Selected passage:
Science + Technology



Nicotine causes degeneration in a region of the brain that affects emotional control, sexual arousal, REM sleep and seizures, UCLA neuroscientists report in the current issue of the journal Neuropharmacology.

"Nicotine causes the most selective degeneration in the brain that I have ever seen," said UCLA neuroscientist Gaylord Ellison, a professor of psychology and member of UCLA's Brain Research Institute. "Only one tract of the brain is affected."

The part of the brain that is affected by nicotine is called fasciculus retroflexus, which has two halves. In previous research conducted over more than two decades, Ellison's research team has shown that such drugs as amphetamines, cocaine and ecstasy damage one half of fasciculus retroflexus. In the journal Neuropharmacology and at the Society for Neuroscience's annual meeting in New Orleans this month, Ellison's research team reports for the first time that nicotine causes degeneration in the other half of fasciculus retroflexus. The neuroscientists further report that the drugs that damage one half of fasciculus retroflexus do not damage the other half that nicotine affects.

"Our findings suggest that this (fasciculus retroflexus) is the brain's weak link for stimulant addictive drugs," Ellison said. "This tract is affected more by chronic drug use than any other tract in the brain.

"It seems likely that fasciculus retroflexus is linked to drug addiction and relapse," Ellison said. "In chronic smokers, this tract may well play a major role in the addiction to nicotine."

Apply what you read:
a - The nicotine article says the brain region damaged by nicotine affects several things. List them.
b - Extend the report on nicotine and the brain past its final sentence.

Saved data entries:
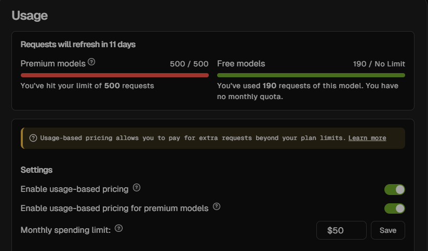Click the Monthly spending limit label
Viewport: 428px width, 251px height.
(65, 230)
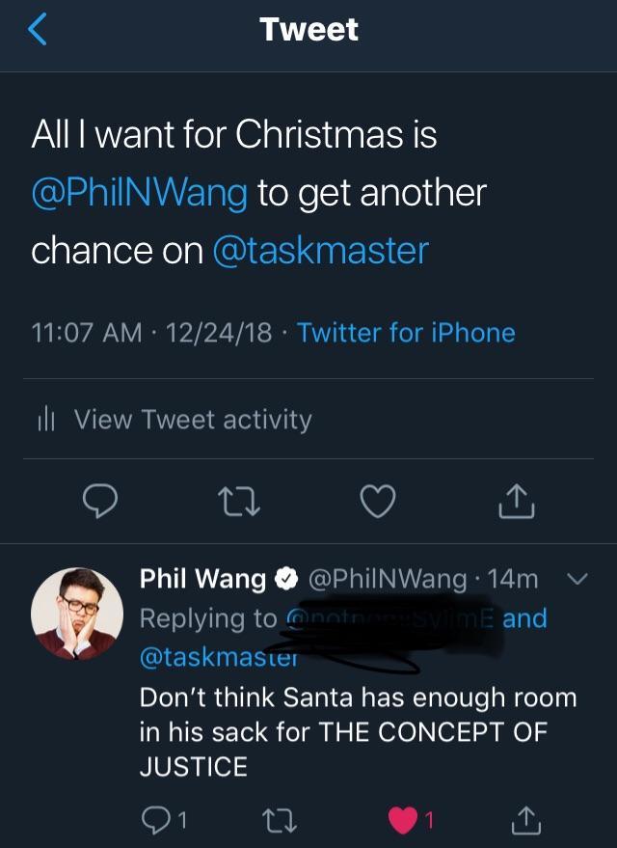Share Phil Wang's reply
This screenshot has width=617, height=848.
[526, 819]
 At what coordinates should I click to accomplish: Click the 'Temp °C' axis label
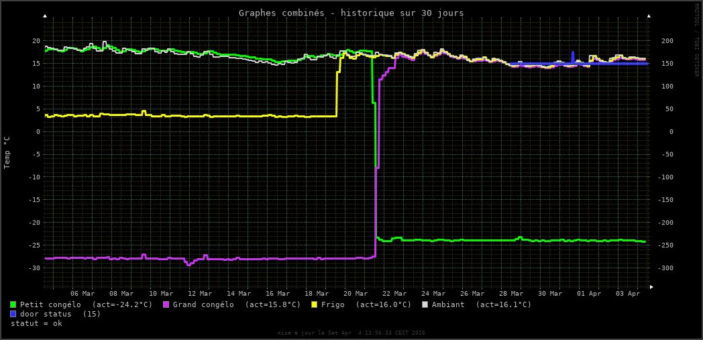point(7,152)
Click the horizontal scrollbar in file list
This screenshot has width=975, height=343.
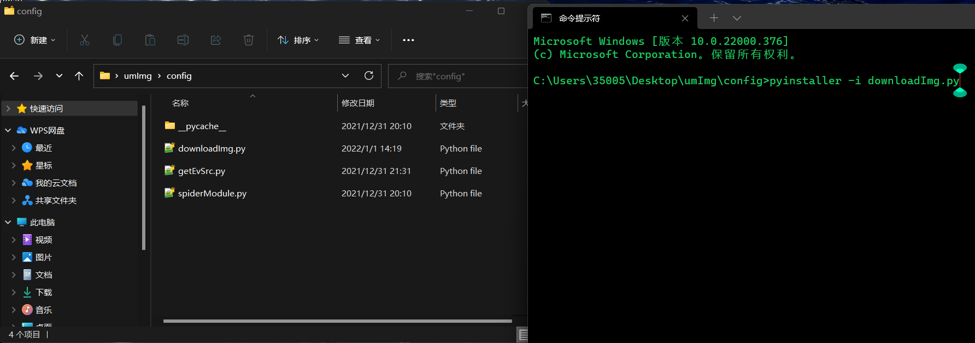click(337, 321)
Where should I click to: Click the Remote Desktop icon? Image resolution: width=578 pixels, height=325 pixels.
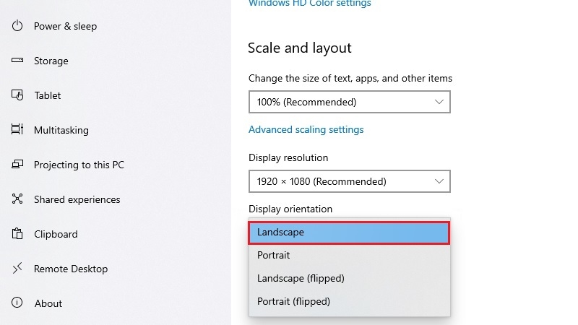(x=17, y=268)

Set of answers:
a - emotional control, sexual arousal, REM sleep, seizures

b -
Fasciculus retroflexus is a pathway that emerges from the brain's habenula, which is above the thalamus. (The habenula is the chief relay nucleus of the descending dorsal diencephalic conduction system.) This pathway is a part of the brain that is not well understood.

The researchers administered nicotine to rats for five days through a mini-pump inserted under their skin. At high doses of nicotine, the degeneration was almost complete in the pathway.

"We initially gave relatively high doses of nicotine, and then reduced it to a dose that induces plasma levels of nicotine in rats comparable to those of two-pack-a-day smokers," Ellison said. "Even at this much lower dose, we still found degeneration in the tract. We measured the degeneration and found that the larger the dose, the more damage."

Ellison's research team includes his UCLA graduate students Janice Carlson and Brian Armstrong, and Robert Switzer of NeuroScience Associates.

Ellison has studied the effects of drugs on the brain for more than 20 years. His research is funded by the National Institute of Drug Abuse and the Tobacco Related Disease Research Program, which is funded by California's tobacco tax.